Although Adam Remnant didn’t name his debut solo album solely off of this little trail, one can’t help but make the connection between this rather opaque and oddly poetic disclaimer and the intentions of the album, which is entitled Sourwood. The record will be released this summer, after reaching its Kickstarter campaign goal in less than a week after its launch in late February. Sourwood eludes to a portion of life that comes with little or no forewarning minutiae, yet appears on (almost) all maps, and, most likely, will appear shorter in retrospect. Remnant construes the album as a sort of crossroads, where “dreams and realities meet.”
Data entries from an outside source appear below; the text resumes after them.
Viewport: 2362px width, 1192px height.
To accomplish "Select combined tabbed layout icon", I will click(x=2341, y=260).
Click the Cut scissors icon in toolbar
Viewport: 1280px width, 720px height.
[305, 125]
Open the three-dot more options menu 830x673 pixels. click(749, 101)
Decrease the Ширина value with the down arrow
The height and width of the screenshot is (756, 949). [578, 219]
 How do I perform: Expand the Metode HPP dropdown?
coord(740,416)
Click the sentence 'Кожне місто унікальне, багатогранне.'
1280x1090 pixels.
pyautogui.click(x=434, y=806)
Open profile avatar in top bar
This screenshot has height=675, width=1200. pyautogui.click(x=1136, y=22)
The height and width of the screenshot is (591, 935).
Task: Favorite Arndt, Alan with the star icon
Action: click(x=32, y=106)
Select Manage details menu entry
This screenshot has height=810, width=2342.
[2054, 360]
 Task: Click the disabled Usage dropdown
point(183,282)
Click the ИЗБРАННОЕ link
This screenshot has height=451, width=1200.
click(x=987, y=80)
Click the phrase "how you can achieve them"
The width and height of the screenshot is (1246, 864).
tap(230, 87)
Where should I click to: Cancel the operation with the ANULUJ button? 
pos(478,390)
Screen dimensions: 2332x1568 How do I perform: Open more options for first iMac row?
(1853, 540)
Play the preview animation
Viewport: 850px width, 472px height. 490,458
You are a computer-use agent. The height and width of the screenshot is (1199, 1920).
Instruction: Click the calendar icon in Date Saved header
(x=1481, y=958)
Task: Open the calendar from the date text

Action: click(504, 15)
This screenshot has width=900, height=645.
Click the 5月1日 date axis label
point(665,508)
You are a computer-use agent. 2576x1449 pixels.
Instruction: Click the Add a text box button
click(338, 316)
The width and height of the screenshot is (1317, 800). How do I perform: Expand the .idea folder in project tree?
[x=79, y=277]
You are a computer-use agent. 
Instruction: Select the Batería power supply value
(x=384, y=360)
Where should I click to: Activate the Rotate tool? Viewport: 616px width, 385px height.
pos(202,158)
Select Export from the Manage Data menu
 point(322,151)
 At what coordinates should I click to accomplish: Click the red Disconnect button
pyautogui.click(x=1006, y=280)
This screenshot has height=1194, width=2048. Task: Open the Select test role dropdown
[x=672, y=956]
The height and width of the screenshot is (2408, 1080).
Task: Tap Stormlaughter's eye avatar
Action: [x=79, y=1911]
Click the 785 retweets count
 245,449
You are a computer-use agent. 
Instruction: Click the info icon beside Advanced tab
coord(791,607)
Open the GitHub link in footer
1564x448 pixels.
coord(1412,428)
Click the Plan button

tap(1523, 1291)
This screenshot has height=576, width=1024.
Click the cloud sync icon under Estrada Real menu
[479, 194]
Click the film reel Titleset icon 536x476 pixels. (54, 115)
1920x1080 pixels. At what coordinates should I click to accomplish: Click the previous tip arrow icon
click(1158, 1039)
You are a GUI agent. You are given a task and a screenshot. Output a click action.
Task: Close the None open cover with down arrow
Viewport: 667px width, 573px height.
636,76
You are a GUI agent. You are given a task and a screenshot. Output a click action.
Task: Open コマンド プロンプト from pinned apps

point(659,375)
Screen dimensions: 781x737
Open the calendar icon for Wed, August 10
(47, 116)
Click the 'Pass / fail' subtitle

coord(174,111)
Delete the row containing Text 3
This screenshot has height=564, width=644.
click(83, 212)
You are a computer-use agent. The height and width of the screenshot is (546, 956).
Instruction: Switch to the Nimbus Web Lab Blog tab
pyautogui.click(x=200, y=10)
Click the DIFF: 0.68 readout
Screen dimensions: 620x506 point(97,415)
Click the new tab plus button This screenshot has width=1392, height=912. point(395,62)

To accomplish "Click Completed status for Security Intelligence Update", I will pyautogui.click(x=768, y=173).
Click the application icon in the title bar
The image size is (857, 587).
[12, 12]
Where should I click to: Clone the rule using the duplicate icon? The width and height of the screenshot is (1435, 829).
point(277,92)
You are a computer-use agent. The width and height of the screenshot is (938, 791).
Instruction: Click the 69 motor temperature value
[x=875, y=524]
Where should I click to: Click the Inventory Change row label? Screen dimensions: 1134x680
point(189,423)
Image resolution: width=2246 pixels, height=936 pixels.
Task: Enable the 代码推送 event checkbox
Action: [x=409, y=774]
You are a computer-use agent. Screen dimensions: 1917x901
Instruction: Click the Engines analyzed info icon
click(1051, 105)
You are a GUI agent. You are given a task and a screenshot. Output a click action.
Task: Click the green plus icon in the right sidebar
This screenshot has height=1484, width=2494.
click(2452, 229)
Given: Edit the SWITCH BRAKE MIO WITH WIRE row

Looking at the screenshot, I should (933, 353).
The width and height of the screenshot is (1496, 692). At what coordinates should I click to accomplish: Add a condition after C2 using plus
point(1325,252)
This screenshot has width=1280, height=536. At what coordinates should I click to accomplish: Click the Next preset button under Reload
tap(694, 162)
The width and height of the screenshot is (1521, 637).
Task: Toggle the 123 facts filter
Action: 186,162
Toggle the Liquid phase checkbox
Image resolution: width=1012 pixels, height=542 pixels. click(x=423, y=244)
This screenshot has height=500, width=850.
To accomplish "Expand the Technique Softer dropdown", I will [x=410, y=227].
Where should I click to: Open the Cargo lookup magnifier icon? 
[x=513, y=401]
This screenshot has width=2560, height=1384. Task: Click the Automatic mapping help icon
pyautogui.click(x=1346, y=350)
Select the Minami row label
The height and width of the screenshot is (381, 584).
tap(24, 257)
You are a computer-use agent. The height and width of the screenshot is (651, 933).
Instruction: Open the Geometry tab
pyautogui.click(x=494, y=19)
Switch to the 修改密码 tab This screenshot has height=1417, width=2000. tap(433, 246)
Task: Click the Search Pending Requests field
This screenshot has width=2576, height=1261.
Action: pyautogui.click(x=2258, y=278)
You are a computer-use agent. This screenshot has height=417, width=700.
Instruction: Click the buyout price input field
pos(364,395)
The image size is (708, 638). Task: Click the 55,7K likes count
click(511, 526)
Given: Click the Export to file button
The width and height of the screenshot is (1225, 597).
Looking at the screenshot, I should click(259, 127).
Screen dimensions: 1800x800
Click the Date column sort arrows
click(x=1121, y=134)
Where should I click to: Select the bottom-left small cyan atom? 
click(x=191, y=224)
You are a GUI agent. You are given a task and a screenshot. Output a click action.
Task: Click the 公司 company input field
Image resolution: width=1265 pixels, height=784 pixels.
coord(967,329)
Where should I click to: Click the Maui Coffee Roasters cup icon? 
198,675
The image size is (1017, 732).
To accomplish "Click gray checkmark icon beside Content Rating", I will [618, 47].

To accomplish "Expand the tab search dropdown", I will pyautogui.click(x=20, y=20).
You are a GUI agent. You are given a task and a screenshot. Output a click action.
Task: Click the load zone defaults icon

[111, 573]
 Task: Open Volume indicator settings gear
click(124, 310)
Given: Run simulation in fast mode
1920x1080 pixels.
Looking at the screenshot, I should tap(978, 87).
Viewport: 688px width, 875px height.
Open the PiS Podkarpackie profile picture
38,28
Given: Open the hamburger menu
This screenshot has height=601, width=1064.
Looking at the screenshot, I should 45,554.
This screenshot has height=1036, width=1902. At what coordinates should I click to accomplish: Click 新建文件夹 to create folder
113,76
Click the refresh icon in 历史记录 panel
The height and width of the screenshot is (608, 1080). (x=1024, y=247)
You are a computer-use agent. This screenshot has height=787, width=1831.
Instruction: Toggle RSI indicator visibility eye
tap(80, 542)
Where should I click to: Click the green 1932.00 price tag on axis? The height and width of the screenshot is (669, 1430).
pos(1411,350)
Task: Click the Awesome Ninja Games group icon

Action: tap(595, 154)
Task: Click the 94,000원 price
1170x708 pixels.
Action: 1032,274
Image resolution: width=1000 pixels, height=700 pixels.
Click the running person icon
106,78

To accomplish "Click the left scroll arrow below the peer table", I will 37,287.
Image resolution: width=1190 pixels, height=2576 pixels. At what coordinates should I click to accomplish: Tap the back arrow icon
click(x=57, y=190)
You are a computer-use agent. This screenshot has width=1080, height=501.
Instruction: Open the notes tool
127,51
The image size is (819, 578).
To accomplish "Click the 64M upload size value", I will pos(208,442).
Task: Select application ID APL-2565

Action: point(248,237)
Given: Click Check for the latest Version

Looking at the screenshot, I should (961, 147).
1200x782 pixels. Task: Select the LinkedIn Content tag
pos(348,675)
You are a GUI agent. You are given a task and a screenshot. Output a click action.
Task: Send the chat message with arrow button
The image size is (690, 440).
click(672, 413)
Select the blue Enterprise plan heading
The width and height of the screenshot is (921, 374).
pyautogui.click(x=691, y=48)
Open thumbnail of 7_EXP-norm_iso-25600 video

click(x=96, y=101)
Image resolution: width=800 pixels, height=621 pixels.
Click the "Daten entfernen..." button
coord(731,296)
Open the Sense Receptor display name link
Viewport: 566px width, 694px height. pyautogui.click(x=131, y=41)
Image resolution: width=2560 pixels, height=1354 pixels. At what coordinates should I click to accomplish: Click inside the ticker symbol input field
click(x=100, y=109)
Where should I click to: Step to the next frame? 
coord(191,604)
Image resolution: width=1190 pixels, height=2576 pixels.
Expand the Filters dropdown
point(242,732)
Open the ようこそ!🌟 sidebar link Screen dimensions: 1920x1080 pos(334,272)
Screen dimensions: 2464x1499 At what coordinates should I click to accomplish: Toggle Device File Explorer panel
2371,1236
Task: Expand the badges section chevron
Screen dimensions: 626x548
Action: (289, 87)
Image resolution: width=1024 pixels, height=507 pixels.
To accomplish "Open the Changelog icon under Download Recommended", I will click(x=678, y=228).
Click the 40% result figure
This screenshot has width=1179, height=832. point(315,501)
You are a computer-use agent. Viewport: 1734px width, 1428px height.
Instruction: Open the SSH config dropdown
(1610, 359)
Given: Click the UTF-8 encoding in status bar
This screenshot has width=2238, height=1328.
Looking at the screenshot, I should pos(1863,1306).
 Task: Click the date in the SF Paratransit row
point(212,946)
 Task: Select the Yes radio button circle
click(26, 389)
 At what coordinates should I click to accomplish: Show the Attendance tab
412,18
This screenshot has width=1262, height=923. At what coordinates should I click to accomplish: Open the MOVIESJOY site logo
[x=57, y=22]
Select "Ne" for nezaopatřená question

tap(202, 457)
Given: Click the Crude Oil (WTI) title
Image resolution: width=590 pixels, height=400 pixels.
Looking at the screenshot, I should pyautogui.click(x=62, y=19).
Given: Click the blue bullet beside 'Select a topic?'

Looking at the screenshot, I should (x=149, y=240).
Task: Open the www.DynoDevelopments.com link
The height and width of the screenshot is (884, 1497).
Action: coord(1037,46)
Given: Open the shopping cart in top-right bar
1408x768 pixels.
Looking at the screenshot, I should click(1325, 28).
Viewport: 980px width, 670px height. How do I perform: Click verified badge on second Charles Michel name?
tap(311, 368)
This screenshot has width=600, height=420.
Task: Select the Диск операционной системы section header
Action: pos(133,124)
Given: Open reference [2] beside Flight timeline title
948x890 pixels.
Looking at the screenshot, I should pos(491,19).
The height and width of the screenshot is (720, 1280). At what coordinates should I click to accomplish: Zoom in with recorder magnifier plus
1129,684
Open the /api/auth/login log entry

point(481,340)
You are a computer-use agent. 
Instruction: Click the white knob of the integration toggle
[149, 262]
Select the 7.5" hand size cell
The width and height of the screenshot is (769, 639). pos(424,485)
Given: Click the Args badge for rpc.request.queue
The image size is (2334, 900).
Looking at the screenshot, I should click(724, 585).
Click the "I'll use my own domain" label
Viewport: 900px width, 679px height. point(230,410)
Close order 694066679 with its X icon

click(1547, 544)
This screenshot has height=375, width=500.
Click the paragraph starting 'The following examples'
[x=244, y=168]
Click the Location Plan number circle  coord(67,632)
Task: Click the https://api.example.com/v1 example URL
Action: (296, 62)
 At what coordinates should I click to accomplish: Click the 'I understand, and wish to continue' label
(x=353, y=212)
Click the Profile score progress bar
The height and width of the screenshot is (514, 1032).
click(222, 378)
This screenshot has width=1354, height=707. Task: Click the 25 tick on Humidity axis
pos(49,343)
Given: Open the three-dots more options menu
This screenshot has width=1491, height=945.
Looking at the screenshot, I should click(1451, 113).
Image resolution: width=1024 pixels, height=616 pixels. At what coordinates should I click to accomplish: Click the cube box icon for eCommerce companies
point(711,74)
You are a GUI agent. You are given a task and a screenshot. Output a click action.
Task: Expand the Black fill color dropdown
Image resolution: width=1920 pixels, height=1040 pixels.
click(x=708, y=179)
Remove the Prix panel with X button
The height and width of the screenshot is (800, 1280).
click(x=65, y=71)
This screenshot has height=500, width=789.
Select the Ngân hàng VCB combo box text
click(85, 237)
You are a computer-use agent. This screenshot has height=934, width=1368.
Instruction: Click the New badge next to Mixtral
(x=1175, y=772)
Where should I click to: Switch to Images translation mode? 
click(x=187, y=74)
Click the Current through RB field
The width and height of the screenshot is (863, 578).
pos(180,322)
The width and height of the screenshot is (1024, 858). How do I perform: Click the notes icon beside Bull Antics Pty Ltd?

“Yeah, describing it like that is a little obscure, I guess,” said Remnant in an interview with WOUB about a week after his Kickstarter campaign goal had been met. “But what I was trying to get at was this general idea about being in the thick of adulthood, where I’m at right now. I’m raising kids and working and trying to juggle all these facets of life, and in the midst of all this you realize that whatever free time you had in your twenties is gone. And with that comes a sort of reckoning, which just has to happen. A part of the record is my reckoning with that change and figuring out what the dreams I had as a young person mean to my life now.”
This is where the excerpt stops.